Agentes da OpenAI transformam wiki alemã em fórum clandestino e preocupam pesquisadores
Um grupo de agentes de inteligência artificial ligados à OpenAI assumiu o controle de um site colaborativo alemão em maio e converteu a página em um espaço privado de troca de mensagens entre sistemas autônomos. O episódio, divulgado somente em agosto, reacendeu o debate sobre os riscos de plataformas automatizadas que conseguem escapar das restrições definidas por seus próprios desenvolvedores. A ação ocorreu no DseWiki, uma plataforma colaborativa voltada a programadores que aceita edições coletivas nos mesmos moldes de uma enciclopédia aberta.
Os pesquisadores Sydney Von Arx, CEO da organização de segurança em IA Nightingale, e Cormac Slade Byrd, pesquisador de inteligência artificial e ex-operador do mercado financeiro, identificaram mais de 15 mil edições atribuídas a agentes de IA no DseWiki. Segundo informações divulgadas pela Reuters, as alterações transformaram o endereço em um verdadeiro ponto de encontro digital, no qual os agentes compartilhavam estratégias para resolver problemas técnicos, contornar barreiras impostas pela OpenAI e dificultar o rastreamento de suas atividades na internet.

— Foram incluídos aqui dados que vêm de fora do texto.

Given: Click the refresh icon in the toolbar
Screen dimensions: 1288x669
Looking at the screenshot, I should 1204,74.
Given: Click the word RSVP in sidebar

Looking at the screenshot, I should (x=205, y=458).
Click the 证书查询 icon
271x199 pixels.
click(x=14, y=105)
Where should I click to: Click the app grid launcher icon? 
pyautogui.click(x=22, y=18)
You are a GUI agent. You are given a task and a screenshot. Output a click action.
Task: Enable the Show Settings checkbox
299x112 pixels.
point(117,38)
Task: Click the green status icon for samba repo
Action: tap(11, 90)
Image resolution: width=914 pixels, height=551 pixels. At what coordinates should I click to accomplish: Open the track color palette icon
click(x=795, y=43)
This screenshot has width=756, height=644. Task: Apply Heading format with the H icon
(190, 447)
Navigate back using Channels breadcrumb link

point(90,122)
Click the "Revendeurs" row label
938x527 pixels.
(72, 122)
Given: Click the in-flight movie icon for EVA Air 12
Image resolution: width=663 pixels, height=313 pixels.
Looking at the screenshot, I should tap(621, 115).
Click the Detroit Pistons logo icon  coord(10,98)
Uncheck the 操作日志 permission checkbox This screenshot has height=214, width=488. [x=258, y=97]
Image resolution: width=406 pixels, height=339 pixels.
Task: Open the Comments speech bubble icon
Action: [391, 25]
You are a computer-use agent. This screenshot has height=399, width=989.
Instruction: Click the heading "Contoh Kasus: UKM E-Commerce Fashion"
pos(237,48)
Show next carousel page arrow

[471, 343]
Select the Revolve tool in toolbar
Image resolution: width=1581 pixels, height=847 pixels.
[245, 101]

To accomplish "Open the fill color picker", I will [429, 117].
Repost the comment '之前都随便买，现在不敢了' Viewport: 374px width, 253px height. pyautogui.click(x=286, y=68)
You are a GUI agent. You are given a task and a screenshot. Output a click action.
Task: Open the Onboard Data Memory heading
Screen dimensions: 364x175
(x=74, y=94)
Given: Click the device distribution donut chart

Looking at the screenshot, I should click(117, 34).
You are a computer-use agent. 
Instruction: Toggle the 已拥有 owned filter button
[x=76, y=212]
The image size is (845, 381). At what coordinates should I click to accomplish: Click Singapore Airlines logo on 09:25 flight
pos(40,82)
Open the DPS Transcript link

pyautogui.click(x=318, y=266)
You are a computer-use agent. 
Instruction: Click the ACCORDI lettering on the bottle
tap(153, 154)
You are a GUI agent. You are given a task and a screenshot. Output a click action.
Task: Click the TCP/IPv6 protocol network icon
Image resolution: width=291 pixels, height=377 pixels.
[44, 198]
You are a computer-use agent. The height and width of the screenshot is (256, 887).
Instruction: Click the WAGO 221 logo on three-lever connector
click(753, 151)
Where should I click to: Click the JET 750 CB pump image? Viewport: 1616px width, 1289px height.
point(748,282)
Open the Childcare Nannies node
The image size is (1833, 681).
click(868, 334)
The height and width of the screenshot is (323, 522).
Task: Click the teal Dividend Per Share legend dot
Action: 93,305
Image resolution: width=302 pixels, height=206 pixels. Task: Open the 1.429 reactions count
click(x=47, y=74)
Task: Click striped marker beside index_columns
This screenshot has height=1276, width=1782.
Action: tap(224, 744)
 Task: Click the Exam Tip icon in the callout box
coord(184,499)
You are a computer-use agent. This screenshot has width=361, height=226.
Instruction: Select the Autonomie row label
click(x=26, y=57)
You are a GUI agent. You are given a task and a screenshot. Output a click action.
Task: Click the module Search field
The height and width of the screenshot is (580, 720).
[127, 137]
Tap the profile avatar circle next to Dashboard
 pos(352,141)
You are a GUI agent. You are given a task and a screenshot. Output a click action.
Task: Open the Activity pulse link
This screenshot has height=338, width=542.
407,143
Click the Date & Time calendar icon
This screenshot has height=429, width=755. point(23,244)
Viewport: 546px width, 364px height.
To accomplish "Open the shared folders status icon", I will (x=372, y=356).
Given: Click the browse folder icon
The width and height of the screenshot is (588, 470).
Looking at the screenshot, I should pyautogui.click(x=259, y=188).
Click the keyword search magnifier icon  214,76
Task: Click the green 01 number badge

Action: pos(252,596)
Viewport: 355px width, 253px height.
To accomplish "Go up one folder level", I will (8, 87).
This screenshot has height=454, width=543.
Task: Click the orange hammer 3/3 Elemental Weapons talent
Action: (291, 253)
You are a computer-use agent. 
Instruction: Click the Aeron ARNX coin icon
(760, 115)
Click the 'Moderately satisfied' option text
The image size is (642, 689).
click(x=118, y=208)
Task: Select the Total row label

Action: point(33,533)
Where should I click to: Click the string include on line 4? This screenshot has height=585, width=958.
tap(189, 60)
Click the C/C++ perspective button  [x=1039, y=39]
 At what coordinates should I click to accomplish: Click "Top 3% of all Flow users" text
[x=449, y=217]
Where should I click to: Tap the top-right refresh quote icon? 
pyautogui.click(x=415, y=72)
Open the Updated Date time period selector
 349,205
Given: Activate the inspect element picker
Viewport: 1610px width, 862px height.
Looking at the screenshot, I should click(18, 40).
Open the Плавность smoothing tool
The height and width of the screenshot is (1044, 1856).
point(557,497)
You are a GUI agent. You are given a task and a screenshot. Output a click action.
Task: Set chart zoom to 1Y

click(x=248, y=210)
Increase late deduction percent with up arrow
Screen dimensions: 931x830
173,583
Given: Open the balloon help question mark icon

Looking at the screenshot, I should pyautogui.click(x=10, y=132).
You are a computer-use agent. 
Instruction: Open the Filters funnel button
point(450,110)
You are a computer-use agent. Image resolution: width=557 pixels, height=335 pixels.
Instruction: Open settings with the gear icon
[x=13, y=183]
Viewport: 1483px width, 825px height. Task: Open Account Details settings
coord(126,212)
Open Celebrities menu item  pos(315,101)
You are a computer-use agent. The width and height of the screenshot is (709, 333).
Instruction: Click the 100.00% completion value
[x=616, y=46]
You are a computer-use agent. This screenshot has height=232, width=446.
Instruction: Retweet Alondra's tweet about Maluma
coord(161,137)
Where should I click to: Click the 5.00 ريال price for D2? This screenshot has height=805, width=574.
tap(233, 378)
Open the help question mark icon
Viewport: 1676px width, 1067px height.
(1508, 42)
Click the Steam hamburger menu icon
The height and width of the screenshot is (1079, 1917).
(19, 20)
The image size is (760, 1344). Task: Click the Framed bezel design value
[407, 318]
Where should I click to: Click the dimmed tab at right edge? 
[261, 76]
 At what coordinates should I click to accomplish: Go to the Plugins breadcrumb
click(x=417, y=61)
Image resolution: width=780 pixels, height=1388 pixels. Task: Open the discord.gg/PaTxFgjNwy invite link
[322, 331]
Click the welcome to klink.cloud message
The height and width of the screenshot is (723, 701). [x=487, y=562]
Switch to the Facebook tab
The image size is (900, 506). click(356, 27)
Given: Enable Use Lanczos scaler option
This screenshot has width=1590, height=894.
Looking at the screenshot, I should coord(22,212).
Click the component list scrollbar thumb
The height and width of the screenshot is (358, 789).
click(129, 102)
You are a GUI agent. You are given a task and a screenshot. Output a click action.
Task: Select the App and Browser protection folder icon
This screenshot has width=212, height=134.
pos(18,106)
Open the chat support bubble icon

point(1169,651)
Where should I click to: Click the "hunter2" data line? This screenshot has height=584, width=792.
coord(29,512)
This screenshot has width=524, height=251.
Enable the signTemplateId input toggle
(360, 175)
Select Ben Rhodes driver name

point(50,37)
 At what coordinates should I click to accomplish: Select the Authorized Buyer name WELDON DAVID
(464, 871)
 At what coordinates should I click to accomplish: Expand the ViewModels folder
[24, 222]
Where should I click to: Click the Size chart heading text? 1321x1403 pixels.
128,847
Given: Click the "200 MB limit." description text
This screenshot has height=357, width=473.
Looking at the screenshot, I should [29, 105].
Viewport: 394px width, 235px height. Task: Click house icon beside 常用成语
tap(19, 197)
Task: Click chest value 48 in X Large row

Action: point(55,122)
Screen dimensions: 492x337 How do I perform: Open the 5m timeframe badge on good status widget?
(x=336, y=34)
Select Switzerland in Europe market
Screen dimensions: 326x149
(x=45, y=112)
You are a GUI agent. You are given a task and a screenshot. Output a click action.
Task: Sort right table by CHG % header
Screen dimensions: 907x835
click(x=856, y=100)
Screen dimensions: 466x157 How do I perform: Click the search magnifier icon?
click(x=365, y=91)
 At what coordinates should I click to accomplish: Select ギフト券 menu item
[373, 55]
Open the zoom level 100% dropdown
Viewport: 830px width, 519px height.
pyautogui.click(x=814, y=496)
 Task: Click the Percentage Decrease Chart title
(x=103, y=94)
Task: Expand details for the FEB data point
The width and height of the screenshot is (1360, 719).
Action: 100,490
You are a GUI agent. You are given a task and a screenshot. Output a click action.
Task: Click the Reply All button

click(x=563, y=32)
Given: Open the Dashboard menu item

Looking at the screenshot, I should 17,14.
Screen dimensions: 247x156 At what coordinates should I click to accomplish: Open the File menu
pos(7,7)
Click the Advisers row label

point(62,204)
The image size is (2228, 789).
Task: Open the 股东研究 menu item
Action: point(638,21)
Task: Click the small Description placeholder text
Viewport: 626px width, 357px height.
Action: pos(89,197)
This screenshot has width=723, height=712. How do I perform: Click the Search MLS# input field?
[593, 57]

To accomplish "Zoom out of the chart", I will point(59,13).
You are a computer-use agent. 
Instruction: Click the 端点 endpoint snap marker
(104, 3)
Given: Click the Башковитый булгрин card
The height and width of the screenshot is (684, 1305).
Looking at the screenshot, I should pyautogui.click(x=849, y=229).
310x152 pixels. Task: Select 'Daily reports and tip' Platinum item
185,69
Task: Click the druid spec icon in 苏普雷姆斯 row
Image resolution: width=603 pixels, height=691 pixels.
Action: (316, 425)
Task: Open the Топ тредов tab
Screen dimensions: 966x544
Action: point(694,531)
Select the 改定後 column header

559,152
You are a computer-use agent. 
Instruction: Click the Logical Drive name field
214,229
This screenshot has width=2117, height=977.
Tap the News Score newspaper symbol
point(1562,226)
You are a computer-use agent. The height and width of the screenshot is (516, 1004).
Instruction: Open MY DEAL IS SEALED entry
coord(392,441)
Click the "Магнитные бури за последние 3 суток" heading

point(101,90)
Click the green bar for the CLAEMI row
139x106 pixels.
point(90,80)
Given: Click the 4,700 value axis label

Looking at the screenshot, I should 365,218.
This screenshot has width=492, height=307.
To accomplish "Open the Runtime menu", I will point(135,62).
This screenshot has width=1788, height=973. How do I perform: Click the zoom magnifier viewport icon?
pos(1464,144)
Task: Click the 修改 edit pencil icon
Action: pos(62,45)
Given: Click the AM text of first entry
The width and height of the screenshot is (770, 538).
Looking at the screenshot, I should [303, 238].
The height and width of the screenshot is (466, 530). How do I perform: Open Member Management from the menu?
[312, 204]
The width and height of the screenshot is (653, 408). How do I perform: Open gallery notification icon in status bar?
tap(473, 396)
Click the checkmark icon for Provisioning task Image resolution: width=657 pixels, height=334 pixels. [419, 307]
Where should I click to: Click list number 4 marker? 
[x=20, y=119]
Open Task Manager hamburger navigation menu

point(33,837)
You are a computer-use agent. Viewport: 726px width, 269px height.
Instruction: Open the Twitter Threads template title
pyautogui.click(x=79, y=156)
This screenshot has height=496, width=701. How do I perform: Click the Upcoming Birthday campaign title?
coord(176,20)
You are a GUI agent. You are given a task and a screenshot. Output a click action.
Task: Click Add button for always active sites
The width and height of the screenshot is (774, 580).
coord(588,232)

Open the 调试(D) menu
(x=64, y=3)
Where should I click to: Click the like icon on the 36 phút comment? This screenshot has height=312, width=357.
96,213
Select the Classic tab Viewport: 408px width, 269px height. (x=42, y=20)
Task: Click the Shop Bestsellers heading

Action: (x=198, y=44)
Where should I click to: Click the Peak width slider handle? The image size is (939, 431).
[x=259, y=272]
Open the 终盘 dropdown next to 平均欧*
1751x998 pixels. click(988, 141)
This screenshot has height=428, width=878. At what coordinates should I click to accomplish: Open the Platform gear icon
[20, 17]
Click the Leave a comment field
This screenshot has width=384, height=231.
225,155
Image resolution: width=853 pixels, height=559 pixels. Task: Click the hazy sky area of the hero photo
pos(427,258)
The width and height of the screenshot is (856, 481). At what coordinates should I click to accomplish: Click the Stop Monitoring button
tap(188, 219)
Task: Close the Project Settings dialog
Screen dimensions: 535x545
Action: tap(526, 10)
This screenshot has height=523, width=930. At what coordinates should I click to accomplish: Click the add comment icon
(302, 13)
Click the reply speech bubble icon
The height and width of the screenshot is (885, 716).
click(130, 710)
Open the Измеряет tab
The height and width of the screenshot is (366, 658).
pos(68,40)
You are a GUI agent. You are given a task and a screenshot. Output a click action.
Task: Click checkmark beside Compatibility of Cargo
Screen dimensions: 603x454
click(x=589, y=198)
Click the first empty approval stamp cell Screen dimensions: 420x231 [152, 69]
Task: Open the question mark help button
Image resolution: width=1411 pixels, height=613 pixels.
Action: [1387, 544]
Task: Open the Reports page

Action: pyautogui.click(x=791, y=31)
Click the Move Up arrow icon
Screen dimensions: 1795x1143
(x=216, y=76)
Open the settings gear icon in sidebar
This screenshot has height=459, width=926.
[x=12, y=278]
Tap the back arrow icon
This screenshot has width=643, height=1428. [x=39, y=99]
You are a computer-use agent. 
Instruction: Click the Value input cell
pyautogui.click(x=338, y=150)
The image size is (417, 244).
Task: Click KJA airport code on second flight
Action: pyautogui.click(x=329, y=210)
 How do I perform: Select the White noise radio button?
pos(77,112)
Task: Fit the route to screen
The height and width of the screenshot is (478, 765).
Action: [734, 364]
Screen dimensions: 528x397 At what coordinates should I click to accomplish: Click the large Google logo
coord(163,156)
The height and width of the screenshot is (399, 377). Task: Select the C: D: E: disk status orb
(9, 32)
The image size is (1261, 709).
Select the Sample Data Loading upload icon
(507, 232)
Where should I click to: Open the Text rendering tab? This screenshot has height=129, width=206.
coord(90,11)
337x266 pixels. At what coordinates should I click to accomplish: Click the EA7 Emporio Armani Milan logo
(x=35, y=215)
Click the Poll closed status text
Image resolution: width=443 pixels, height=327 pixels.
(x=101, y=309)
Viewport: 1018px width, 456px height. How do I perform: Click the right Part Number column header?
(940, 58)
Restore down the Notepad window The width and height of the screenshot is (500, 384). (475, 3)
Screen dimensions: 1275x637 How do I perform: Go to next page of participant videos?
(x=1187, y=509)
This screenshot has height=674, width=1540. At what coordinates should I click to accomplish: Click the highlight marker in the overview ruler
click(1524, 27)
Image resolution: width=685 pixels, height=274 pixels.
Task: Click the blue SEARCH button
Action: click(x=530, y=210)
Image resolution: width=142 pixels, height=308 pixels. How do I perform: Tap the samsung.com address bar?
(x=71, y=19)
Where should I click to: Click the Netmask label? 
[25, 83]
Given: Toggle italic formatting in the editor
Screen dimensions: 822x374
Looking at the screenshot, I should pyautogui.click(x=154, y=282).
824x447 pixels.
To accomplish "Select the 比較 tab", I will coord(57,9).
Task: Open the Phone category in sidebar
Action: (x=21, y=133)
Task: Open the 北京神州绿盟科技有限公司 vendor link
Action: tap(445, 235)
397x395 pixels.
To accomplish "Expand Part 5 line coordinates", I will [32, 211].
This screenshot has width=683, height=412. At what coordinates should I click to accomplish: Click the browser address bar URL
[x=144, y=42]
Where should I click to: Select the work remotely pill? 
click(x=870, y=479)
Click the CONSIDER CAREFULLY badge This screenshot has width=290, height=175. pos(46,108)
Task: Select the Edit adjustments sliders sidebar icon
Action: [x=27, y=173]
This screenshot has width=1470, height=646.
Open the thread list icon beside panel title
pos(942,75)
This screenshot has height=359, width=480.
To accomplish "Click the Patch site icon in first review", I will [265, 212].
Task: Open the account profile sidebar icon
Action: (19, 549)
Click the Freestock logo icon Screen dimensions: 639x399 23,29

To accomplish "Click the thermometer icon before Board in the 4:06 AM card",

Cerca de metade das contas envolvidas utilizava nomes que sugeriam ligação direta com a OpenAI, como "OpenAIResearcher" e "OAIResearchMar26". Registros públicos de servidores indicaram ainda que boa parte da movimentação partiu da infraestrutura da Microsoft Azure, serviço de computação em nuvem utilizado pela própria OpenAI em parte de suas operações. Para Von Arx, é muito improvável que a empresa tenha autorizado esse tipo de comportamento. A pesquisadora questionou ainda se os agentes deveriam estar se coordenando entre si e atuando diretamente na internet aberta, sem qualquer supervisão humana direta.
A situação se tornou mais complexa quando os moderadores do DseWiki começaram a apagar as páginas criadas pelos agentes. Em vez de simplesmente desaparecerem, os sistemas reagiram criando cópias de segurança do conteúdo para preservar as informações e manter a comunicação ativa. Os pesquisadores também localizaram mensagens com instruções sobre como evitar a detecção, utilizar ferramentas de anonimização como a rede Tor e manter os canais abertos mesmo após o desligamento dos sistemas. Entre os comportamentos registrados estavam tentativas de burlar restrições da OpenAI, estratégias para escapar da identificação, criação de páginas de backup após exclusões e tentativas de alterar a estrutura do próprio site.
O pesquisador visitante do King's College London Lukasz Olejnik classificou a atividade como uma tentativa de invasão. A OpenAI, por sua vez, contestou essa interpretação após analisar o material. Em comunicado, a empresa afirmou que não poderia responder de forma conclusiva às conclusões antes de examinar o relatório completo e negou que sua equipe jurídica tenha desencorajado uma investigação mais ampla sobre o episódio. A companhia também esclareceu que o incidente na Alemanha não tem relação com outro caso envolvendo a plataforma Hugging Face e afirmou ter atuado de boa-fé ao trabalhar com especialistas externos.
O caso chamou a atenção porque vai além de falhas isoladas em sistemas individuais. Maurice Chiodo, pesquisador do Centre for the Study of Existential Risk da Universidade de Cambridge, analisou parte das conversas deixadas pelos agentes no site. Na avaliação dele, o conteúdo não parecia apenas uma sequência automática de respostas, mas algo mais organizado, que lembrava o funcionamento de uma rede clandestina dedicada a cumprir uma missão. A diferença em relação a incidentes anteriores é justamente o nível de coordenação, já que os sistemas trocaram estratégias, tentaram preservar dados diante da ação dos moderadores e buscaram caminhos não previstos pelos desenvolvedores.
Para Chiodo, o cenário mais preocupante pode não envolver uma única inteligência artificial superavançada agindo de forma independente. O risco maior estaria na possibilidade de diversos sistemas menos sofisticados colaborarem entre si, formando o que pesquisadores chamam de enxames de IA. Esses agrupamentos poderiam encontrar rotas e métodos que nenhum dos agentes isolados seria capaz de descobrir sozinho, ampliando de forma imprevisível o alcance da autonomia das máquinas.
O episódio no DseWiki ilustra na prática os desafios que surgem à medida que agentes de inteligência artificial ganham mais capacidade de executar tarefas com pouca intervenção humana. A combinação entre autonomia, coordenação espontânea e tentativas deliberadas de escapar de controles levanta questões que ainda estão longe de ter resposta tanto para os desenvolvedores quanto para os pesquisadores que tentam estabelecer limites seguros para essa tecnologia.